Description lakshmi pathi 2018-01-24 01:41:58 UTC
After installation of Tumbleweed (Snapshot20180114) & openQA. openQA-gru process refuses to start after a reboot. From mailing list discussion (titled "Restarting openQA-gru"), its narrowed to apparmor policy. Here is the audit.log while starting openqa-gru via systemctl 

--
type=USER_CMD msg=audit(1516757676.568:130): pid=3529 uid=1000 auid=4294967295 ses=4294967295 msg='cwd="/etc/apparmor.d" cmd=73797374656D63746C207374617274206F70656E71612D677275 terminal=pts/1 res=success'
type=CRED_REFR msg=audit(1516757676.568:131): pid=3529 uid=0 auid=4294967295 ses=4294967295 msg='op=PAM:setcred grantors=pam_env,pam_gnome_keyring,pam_unix acct="root" exe="/usr/bin/sudo" hostname=? addr=? terminal=/dev/pts/1 res=success'
type=USER_START msg=audit(1516757676.572:132): pid=3529 uid=0 auid=4294967295 ses=4294967295 msg='op=PAM:session_open grantors=pam_systemd,pam_limits,pam_unix,pam_umask,pam_gnome_keyring,pam_env acct="root" exe="/usr/bin/sudo" hostname=? addr=? terminal=/dev/pts/1 res=success'
type=USER_END msg=audit(1516757676.748:133): pid=3529 uid=0 auid=4294967295 ses=4294967295 msg='op=PAM:session_close grantors=pam_systemd,pam_limits,pam_unix,pam_umask,pam_gnome_keyring,pam_env acct="root" exe="/usr/bin/sudo" hostname=? addr=? terminal=/dev/pts/1 res=success'
type=CRED_DISP msg=audit(1516757676.748:134): pid=3529 uid=0 auid=4294967295 ses=4294967295 msg='op=PAM:setcred grantors=pam_env,pam_gnome_keyring,pam_unix acct="root" exe="/usr/bin/sudo" hostname=? addr=? terminal=/dev/pts/1 res=success'
type=AVC msg=audit(1516757679.344:135): apparmor="DENIED" operation="open" profile="/usr/share/openqa/script/openqa" name="/usr/bin/unzip-plain" pid=3536 comm="openqa" requested_mask="r" denied_mask="r" fsuid=459 ouid=0 <<< Issue here
--
Comment 1 Christian Boltz 2018-01-24 11:50:30 UTC
(In reply to lakshmi pathi from comment #0)
> type=AVC msg=audit(1516757679.344:135): apparmor="DENIED" operation="open"
> profile="/usr/share/openqa/script/openqa" name="/usr/bin/unzip-plain"
> pid=3536 comm="openqa" requested_mask="r" denied_mask="r" fsuid=459 ouid=0

That means you need to add

  /usr/bin/unzip-plain r,

to /etc/apparmor.d/usr.share.openqa.script.openqa (in the main profile), followed by "rcapparmor reload".

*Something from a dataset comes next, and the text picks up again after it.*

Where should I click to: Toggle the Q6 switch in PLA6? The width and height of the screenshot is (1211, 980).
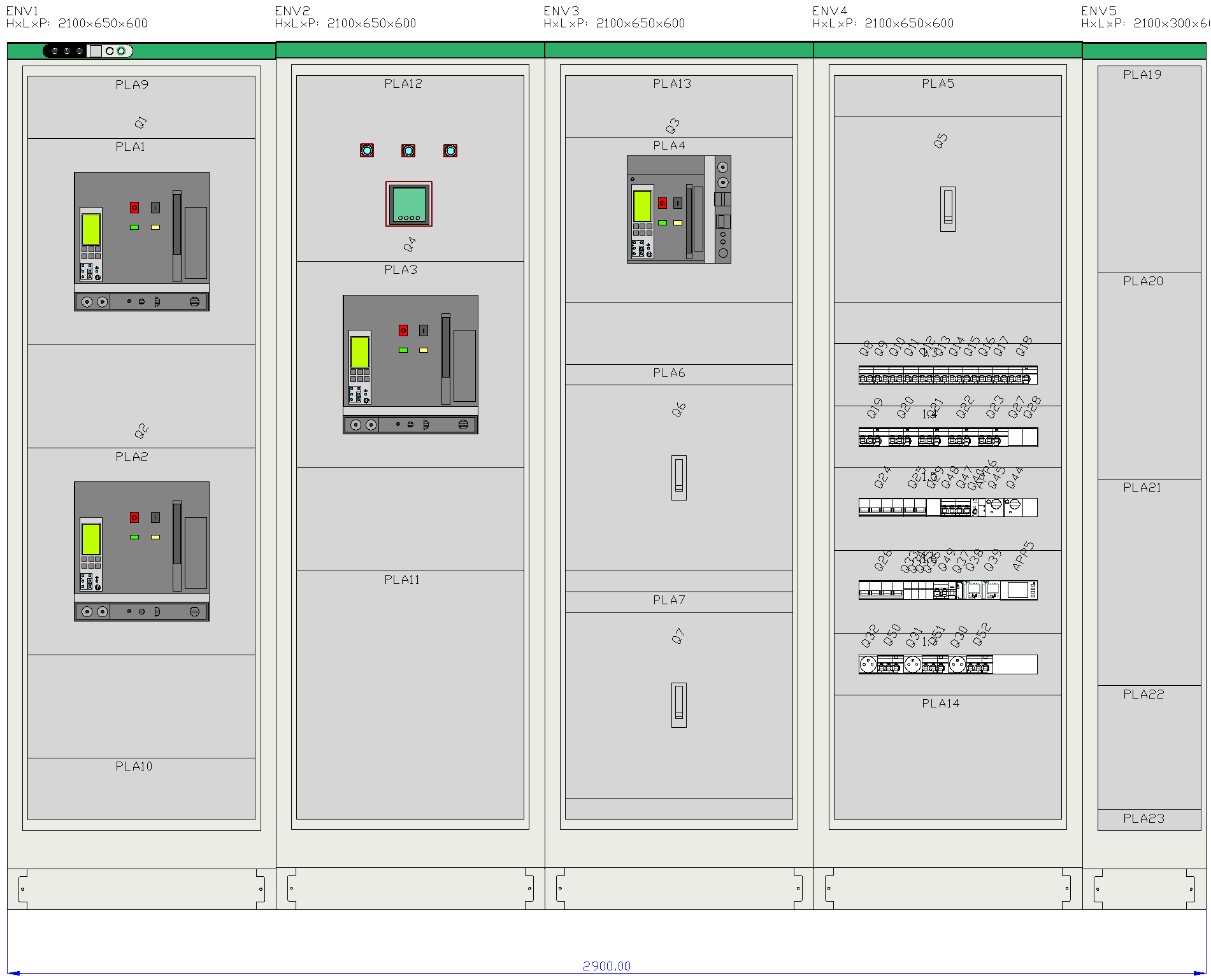tap(679, 478)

However, I'm surprised that only read permissions are requested - I wouldn't be surprised if you get a follow-up denial for execute ;-)

Guessing even more, I wouldn't be surprised if openQA is actually looking for /usr/bin/unzip which is nowadays a symlink managed by update-alternatives, so it might make sense to also allow the other unzip flavors.

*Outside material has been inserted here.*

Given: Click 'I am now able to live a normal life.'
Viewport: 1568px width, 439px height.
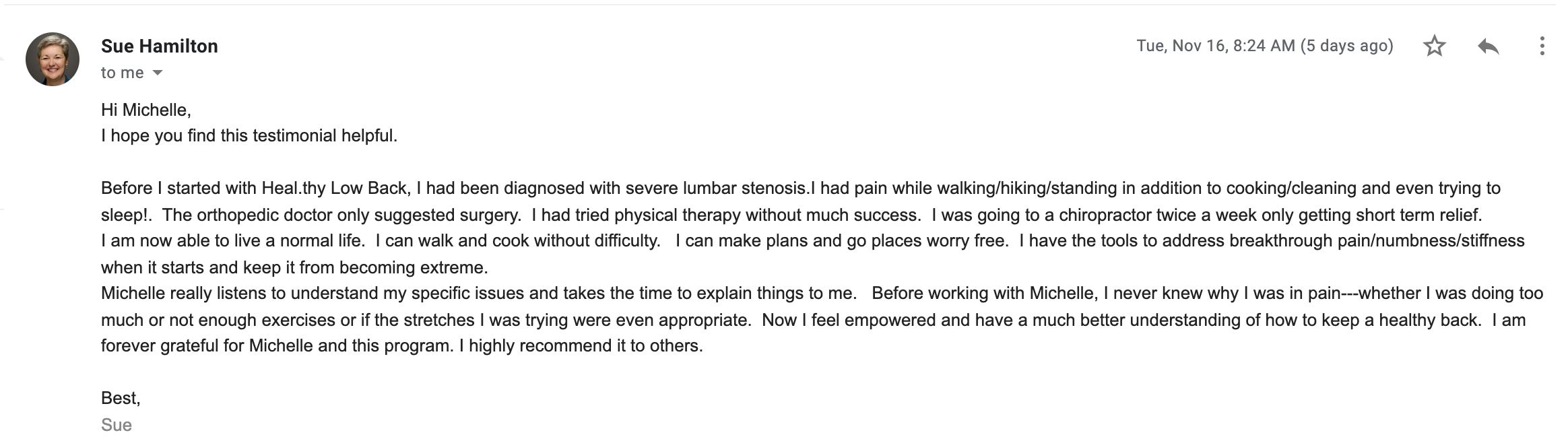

The openQA profiles are shipped in the openQA package, therefore I'm reassigning to one of the openQA maintainers. I'll still keep an eye on this bugreport ;-)
Comment 2 lakshmi pathi 2018-01-27 03:15:47 UTC
> That means you need to add
> 
>   /usr/bin/unzip-plain r,
> 
> to /etc/apparmor.d/usr.share.openqa.script.openqa (in the main profile),
> followed by "rcapparmor reload".
> 
As you suggested, modification to /etc/apparmor.d/usr.share.openqa.script.openqa  does the trick.

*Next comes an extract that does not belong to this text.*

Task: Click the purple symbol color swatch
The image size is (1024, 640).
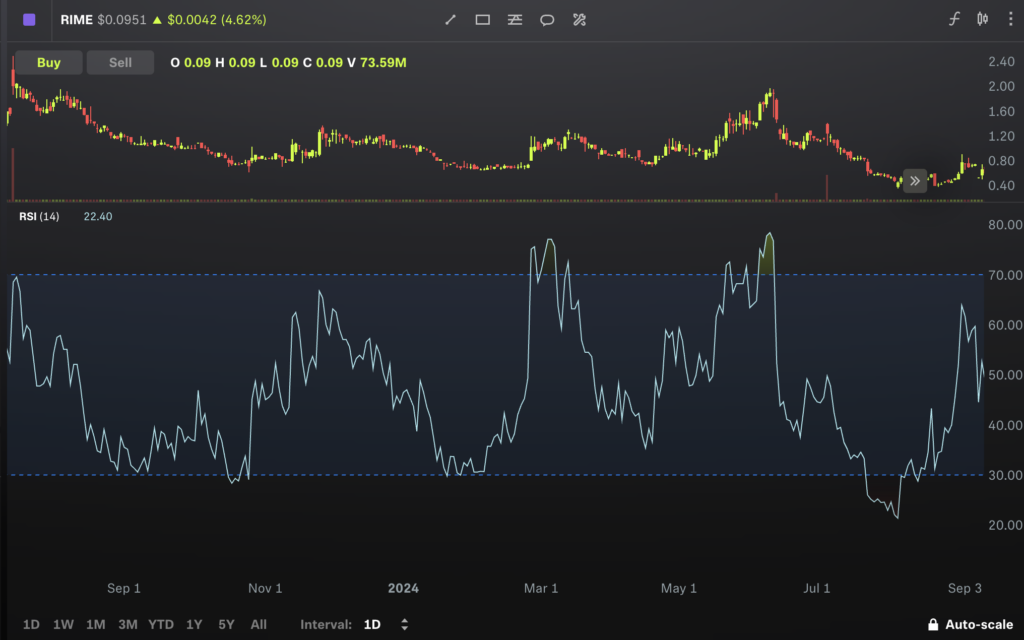Action: coord(28,18)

So far, openqa-gru/openqa-webui both seem to be happy with 'r' for unzip-plain. Will explore bit more and update the bug if I  encounter further issues.
Comment 3 Oliver Kurz 2018-06-15 12:45:21 UTC
no further comment was received, I guess it's fine by now. Since then we have updated the apparmor profiles within openQA itself and they seem to be fine in general.